難病治療へ共同研究、こども医療センターと慶大がiPS技術活用/神奈川

2014-01-28 カナロコ

原因不明で根本的な治療法のない難病の克服へ、政府は40年ぶりに難病対策を抜本的に見直し、新たな治療法確立へ向けた体制を強化する。人工多能性幹細胞(iPS細胞)技術など医療技術の進歩に着眼したもので、県内では既に県立こども医療センター(横浜市南区)と慶応大学医学部のグループがiPS細胞技術を活用し、子どもの難病の病態解明に着手。先行事例として国の取り組みを先導している。

同センターと共同研究を行っているのは、iPS細胞の研究を先導する慶大の岡野栄之教授の研究グループ。チャージ症候群など神経難病の患者らから体細胞の提供を受け、iPS細胞を活用し患者由来の神経細胞を作製した。いずれも希少性疾患で、臨床現場と基礎研究の連携によって細胞レベルの病態解明に道が開かれた。慶大の研究グループは、試験管内で培養した患者由来の神経細胞を検証。疾患と特定の遺伝子の関係、ほかの遺伝子の発現状況などの解明を進め、発症のメカニズムが明らかになりつつある。

一方、同センターでは黒澤健司遺伝科部長が、患者の診断、健康、生活管理、カウンセリングなどを通じて、個々の患者で異なる病状を継続して治療、観察。黒澤部長は「iPS細胞を使った研究と、患者の症状、人生を照らし合わせながら、より精度の高い病態解明を進めている」と現状を説明する。難病対策をめぐっては、10万人に1人という希少性疾患を中心に根治療法が確立されておらず、患者は生涯にわたって病気と向き合わざるを得ないのが実情だ。

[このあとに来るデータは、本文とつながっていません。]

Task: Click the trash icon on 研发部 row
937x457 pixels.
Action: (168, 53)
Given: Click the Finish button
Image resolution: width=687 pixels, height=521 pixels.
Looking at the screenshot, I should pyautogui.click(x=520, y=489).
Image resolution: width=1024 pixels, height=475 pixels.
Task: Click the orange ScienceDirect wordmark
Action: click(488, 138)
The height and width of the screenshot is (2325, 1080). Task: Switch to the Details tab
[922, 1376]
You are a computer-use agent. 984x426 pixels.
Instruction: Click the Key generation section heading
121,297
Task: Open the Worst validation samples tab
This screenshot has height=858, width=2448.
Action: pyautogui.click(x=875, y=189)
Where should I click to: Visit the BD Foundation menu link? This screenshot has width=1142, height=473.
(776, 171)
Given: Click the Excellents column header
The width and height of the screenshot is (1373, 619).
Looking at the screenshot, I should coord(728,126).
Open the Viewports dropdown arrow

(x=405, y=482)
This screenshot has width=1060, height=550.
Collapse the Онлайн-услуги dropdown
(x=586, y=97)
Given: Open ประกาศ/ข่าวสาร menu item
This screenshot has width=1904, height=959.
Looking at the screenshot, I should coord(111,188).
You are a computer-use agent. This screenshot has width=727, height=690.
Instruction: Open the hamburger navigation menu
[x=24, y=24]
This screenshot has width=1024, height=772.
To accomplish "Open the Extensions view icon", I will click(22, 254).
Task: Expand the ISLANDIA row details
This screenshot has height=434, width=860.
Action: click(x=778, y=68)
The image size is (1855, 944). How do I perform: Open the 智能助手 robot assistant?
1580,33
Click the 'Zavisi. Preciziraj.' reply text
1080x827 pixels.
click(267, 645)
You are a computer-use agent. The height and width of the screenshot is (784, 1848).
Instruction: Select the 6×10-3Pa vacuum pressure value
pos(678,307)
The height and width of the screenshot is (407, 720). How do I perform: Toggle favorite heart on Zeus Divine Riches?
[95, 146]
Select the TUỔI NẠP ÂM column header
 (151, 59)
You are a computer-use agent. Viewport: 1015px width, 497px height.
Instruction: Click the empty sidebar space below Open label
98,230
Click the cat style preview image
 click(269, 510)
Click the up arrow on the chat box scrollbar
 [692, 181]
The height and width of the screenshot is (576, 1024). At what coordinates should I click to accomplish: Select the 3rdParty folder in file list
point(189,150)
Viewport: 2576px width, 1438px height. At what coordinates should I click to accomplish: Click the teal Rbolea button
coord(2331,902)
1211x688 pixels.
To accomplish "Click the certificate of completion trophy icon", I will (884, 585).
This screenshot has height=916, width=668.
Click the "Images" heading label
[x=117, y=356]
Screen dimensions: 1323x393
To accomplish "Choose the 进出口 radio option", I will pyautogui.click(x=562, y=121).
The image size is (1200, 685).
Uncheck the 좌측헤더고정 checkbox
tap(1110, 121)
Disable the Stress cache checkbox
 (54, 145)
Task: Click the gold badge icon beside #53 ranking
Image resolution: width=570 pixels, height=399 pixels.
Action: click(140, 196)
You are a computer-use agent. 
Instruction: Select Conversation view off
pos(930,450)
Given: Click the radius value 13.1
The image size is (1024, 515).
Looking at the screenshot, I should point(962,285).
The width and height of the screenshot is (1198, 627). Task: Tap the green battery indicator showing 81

厚生労働省は疾患の克服、患者と共生する社会の実現を掲げ、iPS細胞をはじめ先端の医療技術を活用した効果的な治療法の確立や創薬を本格的に推進する方針を打ち出す。医療費を助成する難病も現行の56種から300種近くに拡大する。24日に招集された通常国会で関連法案が成立すれば、来年1月から新制度を実施する。同センターの山下純正病院長は「希少性、難治性疾患の病態解明は、生命現象の根本の解明にもつながる。研究成果は細胞レベルでの健康寿命を延ばすなど、超高齢化社会を見据え社会に広く貢献できるのではないか」と話している。